TASK TO CARRY OUT: The word "path" may appear in some lines of the data; copy every such line.

DATASET CONTENT section start

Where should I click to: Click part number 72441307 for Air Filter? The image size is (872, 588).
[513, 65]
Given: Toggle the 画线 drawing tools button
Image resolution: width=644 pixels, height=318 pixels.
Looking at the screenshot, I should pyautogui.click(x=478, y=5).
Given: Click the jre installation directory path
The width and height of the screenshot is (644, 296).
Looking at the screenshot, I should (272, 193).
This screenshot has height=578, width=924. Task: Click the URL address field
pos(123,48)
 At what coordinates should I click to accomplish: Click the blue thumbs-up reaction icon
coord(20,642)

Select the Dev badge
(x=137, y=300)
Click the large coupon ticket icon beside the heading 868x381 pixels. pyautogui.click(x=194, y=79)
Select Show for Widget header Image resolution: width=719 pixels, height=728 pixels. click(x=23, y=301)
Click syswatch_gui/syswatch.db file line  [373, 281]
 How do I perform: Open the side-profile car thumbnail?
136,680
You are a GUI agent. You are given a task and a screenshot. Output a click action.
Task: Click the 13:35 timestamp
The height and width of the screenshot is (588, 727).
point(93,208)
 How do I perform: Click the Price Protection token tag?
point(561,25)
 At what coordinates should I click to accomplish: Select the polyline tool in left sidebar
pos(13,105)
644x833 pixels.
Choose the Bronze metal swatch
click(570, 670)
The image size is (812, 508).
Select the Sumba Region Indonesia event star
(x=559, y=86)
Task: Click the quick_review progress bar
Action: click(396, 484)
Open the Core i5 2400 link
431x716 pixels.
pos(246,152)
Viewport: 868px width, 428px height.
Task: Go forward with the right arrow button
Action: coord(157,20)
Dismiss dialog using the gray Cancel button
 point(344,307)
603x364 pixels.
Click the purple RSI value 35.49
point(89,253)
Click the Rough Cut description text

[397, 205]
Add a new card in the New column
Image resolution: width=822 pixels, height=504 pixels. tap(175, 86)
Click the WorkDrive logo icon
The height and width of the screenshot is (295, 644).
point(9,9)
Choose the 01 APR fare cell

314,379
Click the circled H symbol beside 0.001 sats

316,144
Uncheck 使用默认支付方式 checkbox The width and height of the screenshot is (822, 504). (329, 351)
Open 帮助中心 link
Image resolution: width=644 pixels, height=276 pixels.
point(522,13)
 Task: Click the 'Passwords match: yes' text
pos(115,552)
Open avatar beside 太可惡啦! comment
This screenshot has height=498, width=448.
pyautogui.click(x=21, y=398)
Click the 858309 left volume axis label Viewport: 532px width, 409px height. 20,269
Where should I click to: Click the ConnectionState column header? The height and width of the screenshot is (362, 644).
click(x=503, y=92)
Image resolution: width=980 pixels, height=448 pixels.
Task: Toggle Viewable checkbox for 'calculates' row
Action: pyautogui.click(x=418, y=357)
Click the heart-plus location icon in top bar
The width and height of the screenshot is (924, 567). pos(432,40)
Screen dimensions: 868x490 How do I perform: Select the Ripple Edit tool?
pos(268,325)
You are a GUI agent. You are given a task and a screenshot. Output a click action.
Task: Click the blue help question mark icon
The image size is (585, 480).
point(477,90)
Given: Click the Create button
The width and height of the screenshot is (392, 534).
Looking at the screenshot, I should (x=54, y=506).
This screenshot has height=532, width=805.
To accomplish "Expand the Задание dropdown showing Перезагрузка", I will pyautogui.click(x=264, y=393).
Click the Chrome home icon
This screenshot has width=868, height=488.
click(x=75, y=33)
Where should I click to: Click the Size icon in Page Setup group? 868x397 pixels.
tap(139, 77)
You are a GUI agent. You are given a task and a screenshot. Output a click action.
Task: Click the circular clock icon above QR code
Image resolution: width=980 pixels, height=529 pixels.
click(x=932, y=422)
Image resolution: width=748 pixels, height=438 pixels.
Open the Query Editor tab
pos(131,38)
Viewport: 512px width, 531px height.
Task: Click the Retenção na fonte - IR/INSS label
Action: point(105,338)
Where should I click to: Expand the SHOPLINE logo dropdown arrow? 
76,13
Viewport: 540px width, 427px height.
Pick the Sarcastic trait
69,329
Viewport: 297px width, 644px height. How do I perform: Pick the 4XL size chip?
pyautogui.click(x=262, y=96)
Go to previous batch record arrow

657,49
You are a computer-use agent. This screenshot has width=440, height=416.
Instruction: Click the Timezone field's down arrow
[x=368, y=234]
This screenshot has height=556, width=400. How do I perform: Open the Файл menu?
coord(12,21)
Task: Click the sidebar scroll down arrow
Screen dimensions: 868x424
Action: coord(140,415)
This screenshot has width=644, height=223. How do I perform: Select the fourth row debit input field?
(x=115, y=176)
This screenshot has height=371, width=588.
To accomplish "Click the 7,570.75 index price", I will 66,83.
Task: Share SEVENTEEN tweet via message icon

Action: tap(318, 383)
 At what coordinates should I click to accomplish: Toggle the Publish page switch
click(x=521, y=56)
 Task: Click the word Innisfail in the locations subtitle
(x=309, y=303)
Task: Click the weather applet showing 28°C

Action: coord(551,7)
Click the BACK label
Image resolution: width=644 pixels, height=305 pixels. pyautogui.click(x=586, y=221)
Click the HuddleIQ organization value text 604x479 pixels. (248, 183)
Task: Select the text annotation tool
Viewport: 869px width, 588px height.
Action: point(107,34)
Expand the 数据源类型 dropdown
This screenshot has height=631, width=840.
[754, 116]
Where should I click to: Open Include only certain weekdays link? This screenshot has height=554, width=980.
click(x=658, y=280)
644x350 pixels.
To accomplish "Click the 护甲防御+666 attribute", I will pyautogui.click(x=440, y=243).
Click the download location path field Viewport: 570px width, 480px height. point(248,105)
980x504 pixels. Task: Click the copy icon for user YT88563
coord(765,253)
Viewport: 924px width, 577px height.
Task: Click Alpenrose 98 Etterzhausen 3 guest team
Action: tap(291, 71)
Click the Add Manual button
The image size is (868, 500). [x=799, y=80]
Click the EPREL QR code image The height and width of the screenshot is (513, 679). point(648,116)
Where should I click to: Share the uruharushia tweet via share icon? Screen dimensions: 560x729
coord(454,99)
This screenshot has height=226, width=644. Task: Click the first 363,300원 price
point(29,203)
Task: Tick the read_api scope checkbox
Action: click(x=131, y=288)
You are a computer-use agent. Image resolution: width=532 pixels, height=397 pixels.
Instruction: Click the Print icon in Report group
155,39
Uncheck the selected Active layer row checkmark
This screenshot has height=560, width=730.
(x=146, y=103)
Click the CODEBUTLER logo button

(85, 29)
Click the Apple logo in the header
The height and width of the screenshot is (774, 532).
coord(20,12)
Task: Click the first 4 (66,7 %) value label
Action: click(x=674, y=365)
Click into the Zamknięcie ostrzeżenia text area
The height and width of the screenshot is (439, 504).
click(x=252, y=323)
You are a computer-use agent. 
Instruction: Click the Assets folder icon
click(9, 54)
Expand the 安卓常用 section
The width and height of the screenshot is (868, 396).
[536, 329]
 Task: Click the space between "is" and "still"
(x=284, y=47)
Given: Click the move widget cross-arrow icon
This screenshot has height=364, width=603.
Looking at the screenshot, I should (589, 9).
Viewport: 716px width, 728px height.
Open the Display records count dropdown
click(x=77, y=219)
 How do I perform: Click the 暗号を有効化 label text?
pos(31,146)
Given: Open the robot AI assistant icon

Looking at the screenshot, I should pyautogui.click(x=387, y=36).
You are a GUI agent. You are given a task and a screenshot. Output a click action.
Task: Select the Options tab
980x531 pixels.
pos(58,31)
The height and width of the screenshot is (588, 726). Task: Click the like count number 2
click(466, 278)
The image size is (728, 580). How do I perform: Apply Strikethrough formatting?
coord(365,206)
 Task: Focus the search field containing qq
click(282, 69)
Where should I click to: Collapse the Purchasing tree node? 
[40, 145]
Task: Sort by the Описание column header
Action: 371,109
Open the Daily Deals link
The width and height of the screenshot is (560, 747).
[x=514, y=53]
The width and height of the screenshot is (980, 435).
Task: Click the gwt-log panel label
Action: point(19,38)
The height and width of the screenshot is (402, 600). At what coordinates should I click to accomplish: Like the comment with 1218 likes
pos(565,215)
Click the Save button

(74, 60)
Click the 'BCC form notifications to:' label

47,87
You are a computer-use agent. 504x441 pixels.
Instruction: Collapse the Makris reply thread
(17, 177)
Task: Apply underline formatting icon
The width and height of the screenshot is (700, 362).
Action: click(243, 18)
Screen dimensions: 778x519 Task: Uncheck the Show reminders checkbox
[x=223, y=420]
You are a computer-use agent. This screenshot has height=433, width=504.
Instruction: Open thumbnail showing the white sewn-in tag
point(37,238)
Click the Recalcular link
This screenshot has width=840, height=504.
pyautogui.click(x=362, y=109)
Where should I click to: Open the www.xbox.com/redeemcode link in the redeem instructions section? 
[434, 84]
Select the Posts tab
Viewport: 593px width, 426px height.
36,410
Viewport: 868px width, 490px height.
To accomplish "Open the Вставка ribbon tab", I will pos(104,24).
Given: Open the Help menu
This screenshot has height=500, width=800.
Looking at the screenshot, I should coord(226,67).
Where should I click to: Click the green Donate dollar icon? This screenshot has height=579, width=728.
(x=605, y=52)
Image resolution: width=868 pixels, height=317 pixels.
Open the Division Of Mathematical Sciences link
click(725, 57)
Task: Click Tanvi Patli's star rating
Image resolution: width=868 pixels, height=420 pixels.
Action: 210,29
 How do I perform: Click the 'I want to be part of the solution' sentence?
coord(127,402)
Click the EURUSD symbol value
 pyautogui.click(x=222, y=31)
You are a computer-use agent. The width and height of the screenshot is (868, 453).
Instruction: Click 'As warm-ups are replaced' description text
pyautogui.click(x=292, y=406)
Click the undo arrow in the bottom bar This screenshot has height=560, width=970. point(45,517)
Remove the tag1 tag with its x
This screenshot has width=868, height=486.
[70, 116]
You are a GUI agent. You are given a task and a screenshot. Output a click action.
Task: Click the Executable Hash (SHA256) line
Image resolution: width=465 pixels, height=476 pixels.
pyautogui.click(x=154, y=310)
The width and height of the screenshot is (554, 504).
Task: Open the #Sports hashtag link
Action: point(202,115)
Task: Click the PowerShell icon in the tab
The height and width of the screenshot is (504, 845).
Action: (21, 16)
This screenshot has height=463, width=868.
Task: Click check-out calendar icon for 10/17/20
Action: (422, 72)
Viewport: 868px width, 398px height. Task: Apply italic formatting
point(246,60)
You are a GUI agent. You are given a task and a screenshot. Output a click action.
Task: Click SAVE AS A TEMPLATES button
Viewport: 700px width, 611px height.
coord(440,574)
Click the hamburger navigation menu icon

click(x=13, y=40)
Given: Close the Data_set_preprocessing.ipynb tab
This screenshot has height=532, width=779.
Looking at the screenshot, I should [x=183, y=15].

DATASET CONTENT section end

WRITTEN ANSWER:
Given: Click the jre installation directory path
Click the download location path field Viewport: 570px width, 480px height. point(248,105)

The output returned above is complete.